» **AIM OF THE EXERCISE**: Your job is to set down the stretch of entries that opens with the line containing "Where should I click to: Set" and closes with the line containing "is (920, 437).". Keep both end lines, copy each exactly, and add nothing.

+ + +

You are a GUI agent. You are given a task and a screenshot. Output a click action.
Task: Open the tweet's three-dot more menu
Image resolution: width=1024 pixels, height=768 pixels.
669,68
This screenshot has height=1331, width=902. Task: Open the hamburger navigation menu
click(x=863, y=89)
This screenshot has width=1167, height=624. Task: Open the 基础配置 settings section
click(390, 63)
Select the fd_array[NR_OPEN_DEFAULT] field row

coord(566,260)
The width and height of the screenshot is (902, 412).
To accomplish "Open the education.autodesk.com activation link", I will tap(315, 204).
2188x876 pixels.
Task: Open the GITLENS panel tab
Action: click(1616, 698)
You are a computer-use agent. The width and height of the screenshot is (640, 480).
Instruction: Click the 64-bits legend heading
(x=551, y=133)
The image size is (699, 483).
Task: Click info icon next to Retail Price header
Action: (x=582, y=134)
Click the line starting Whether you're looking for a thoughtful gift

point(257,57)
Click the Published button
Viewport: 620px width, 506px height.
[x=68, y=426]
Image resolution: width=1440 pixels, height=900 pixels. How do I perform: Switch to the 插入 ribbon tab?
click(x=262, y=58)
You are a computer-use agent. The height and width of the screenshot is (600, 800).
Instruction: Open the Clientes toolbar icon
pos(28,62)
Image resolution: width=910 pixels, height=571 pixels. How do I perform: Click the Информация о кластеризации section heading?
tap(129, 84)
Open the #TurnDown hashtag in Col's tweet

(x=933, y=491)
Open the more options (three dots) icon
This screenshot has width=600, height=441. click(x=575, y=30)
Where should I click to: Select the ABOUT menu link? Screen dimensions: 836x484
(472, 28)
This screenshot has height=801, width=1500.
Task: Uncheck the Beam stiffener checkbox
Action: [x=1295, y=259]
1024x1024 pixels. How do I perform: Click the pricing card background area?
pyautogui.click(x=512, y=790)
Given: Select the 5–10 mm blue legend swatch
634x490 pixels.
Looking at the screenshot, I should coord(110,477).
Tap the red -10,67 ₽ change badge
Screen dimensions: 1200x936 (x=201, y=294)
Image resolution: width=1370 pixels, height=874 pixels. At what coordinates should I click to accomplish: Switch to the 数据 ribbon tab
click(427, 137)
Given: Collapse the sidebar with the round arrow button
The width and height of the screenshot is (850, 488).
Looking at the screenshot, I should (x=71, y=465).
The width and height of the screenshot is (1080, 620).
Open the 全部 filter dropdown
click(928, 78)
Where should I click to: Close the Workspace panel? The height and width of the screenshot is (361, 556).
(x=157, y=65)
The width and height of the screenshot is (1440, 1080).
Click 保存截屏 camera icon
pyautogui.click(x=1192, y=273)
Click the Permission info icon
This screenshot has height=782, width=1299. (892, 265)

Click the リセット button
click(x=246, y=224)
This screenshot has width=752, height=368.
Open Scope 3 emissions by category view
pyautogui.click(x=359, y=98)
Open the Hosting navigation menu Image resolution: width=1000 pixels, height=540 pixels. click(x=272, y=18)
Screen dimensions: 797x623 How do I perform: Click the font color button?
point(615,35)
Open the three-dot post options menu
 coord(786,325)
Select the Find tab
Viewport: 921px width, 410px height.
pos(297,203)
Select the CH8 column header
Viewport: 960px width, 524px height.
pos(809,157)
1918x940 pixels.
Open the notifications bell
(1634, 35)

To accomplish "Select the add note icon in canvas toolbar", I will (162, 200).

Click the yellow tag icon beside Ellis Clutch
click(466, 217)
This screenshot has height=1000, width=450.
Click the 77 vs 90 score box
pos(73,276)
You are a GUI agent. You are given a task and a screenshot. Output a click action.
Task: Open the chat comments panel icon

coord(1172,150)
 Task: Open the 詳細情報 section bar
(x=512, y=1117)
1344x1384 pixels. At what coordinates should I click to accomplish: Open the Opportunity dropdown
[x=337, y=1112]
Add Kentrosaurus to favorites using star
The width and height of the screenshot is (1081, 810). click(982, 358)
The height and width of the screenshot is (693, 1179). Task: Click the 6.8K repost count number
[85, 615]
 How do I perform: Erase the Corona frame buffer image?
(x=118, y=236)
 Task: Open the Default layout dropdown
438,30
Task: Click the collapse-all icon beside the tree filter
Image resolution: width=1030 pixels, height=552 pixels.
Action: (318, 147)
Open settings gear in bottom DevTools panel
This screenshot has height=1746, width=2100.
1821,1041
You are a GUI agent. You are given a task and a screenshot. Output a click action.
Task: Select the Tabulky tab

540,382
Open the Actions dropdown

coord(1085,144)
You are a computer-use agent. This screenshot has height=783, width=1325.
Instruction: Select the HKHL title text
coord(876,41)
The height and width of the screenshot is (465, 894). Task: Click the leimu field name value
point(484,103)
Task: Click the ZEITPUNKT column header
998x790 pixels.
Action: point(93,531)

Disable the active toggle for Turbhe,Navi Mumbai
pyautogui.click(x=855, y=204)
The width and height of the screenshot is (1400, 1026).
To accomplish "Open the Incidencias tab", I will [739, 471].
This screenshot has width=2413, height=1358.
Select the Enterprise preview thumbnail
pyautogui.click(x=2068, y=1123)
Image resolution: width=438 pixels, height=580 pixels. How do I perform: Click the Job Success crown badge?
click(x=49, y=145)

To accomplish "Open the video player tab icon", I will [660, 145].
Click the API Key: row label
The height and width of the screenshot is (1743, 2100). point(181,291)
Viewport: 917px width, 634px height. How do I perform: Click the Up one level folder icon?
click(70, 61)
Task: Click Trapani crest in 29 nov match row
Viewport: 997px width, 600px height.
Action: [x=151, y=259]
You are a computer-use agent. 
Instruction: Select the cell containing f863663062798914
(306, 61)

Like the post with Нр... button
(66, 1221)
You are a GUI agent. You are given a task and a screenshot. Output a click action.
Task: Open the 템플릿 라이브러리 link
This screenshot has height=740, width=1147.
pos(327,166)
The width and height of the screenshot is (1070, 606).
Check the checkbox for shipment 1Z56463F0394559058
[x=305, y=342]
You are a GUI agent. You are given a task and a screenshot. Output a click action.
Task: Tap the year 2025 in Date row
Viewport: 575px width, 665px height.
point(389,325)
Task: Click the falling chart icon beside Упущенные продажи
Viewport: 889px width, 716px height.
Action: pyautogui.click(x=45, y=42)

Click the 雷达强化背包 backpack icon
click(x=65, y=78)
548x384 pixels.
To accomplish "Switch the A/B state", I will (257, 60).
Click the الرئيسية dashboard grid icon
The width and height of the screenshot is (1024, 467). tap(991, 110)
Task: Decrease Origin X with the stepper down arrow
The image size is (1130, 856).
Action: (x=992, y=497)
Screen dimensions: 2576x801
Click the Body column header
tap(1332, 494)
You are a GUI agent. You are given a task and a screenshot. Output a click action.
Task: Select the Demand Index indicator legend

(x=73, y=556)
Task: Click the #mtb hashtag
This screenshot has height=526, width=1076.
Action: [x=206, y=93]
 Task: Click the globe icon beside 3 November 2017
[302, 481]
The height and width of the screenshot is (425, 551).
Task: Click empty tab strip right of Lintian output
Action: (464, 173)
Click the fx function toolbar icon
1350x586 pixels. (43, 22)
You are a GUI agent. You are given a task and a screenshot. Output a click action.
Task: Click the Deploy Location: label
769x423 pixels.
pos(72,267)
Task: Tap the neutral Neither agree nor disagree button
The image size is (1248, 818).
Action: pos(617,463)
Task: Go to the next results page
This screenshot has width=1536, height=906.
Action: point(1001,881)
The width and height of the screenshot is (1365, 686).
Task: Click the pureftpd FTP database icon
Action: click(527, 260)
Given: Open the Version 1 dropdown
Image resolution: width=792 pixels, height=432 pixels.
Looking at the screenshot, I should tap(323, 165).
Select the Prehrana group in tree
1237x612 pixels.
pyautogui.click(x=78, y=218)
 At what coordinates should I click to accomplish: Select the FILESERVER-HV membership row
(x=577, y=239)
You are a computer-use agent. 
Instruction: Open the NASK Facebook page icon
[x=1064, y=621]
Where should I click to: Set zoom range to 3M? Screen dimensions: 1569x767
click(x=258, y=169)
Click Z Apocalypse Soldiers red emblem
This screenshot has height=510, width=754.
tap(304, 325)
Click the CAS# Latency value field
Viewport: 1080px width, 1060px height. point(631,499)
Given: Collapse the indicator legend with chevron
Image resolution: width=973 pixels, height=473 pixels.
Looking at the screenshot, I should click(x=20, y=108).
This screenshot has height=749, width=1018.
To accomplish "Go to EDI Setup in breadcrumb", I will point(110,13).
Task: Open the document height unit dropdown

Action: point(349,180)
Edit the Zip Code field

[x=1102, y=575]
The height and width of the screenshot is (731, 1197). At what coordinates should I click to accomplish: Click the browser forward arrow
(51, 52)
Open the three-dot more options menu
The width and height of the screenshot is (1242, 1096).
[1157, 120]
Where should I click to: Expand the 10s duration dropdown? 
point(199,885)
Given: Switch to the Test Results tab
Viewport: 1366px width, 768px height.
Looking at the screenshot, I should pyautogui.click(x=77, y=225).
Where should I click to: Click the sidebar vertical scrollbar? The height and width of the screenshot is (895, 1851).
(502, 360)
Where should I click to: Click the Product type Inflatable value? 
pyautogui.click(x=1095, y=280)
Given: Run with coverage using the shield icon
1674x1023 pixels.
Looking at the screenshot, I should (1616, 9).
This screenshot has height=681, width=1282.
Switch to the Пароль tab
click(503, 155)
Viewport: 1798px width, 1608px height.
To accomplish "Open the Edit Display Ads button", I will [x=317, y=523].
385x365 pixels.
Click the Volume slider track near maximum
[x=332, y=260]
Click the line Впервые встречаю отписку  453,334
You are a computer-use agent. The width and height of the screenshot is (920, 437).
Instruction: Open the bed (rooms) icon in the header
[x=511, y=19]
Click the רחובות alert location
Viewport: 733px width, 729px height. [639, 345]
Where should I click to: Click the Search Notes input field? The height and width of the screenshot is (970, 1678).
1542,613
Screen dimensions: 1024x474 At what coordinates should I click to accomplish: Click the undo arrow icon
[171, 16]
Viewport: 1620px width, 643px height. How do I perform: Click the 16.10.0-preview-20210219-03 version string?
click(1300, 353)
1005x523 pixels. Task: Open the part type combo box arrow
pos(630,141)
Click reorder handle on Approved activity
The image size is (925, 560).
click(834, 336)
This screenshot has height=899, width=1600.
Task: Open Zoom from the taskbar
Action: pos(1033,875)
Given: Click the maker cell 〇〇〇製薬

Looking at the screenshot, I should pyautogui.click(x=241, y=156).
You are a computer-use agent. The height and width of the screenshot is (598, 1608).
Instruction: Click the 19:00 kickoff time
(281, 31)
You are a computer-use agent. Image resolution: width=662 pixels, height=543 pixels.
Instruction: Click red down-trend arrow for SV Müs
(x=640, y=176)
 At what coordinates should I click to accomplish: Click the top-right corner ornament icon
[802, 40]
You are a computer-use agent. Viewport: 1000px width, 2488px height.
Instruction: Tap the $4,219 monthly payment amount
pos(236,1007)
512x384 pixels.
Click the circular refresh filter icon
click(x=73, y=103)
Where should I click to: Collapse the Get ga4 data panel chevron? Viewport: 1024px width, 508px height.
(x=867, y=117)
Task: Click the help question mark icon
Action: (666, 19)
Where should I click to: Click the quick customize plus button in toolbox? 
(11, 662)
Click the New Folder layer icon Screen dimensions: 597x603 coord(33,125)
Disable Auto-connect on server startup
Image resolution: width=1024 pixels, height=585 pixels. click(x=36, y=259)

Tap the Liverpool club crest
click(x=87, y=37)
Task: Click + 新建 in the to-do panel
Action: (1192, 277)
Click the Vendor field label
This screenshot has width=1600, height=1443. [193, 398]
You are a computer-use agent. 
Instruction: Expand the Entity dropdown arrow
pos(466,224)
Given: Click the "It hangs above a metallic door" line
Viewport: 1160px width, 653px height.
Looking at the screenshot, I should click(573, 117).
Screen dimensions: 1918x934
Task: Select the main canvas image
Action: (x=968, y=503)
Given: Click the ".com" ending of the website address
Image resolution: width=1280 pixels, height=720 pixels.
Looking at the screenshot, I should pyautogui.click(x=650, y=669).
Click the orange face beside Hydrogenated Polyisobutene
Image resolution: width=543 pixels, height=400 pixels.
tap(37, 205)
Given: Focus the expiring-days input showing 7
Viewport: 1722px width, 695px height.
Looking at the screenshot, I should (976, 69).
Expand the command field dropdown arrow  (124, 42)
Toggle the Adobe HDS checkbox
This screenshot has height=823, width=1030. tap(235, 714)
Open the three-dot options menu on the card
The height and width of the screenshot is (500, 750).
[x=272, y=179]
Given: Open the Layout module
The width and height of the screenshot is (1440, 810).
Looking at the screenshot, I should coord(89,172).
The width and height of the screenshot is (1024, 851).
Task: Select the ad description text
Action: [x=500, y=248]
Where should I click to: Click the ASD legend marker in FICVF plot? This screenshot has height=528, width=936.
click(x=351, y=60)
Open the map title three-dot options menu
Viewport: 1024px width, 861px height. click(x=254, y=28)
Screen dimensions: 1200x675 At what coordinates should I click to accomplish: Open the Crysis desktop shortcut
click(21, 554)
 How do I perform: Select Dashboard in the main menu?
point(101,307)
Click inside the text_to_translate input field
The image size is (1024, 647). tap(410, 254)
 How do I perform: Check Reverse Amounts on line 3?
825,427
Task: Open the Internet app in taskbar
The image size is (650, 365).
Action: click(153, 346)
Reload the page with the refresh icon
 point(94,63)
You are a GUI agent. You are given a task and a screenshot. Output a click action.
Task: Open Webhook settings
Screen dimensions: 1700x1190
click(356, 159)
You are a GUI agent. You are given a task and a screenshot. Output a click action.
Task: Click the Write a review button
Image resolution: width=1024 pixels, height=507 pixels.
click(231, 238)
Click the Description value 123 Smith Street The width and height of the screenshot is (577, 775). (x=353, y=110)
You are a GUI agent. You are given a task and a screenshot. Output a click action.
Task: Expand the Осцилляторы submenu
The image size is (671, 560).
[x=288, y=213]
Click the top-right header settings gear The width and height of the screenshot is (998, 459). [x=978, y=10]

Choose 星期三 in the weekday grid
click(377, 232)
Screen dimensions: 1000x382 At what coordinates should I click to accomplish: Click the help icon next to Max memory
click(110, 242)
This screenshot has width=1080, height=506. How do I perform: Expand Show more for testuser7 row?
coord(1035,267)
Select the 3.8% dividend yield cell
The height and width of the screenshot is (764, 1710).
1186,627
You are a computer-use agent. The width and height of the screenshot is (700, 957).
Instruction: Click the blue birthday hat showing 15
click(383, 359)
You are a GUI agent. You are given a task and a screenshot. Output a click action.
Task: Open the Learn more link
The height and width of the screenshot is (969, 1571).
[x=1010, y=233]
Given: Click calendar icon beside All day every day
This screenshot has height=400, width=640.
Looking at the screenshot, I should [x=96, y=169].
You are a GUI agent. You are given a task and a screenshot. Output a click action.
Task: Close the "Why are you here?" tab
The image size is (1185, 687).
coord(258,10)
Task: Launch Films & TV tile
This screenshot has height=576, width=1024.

+ + +

» **EXERCISE SOLUTION**:
Where should I click to: Set zoom range to 3M? Screen dimensions: 1569x767
click(x=258, y=169)
Click Z Apocalypse Soldiers red emblem
This screenshot has height=510, width=754.
tap(304, 325)
Click the CAS# Latency value field
Viewport: 1080px width, 1060px height. point(631,499)
Given: Collapse the indicator legend with chevron
Image resolution: width=973 pixels, height=473 pixels.
Looking at the screenshot, I should click(x=20, y=108).
This screenshot has height=749, width=1018.
To accomplish "Go to EDI Setup in breadcrumb", I will point(110,13).
Task: Open the document height unit dropdown

Action: point(349,180)
Edit the Zip Code field

[x=1102, y=575]
The height and width of the screenshot is (731, 1197). At what coordinates should I click to accomplish: Click the browser forward arrow
(51, 52)
Open the three-dot more options menu
The width and height of the screenshot is (1242, 1096).
[1157, 120]
Where should I click to: Expand the 10s duration dropdown? 
point(199,885)
Given: Switch to the Test Results tab
Viewport: 1366px width, 768px height.
Looking at the screenshot, I should pyautogui.click(x=77, y=225).
Where should I click to: Click the sidebar vertical scrollbar? The height and width of the screenshot is (895, 1851).
(502, 360)
Where should I click to: Click the Product type Inflatable value? 
pyautogui.click(x=1095, y=280)
Given: Run with coverage using the shield icon
1674x1023 pixels.
Looking at the screenshot, I should (1616, 9).
This screenshot has height=681, width=1282.
Switch to the Пароль tab
click(503, 155)
Viewport: 1798px width, 1608px height.
To accomplish "Open the Edit Display Ads button", I will [x=317, y=523].
385x365 pixels.
Click the Volume slider track near maximum
[x=332, y=260]
Click the line Впервые встречаю отписку  453,334
You are a computer-use agent. The width and height of the screenshot is (920, 437).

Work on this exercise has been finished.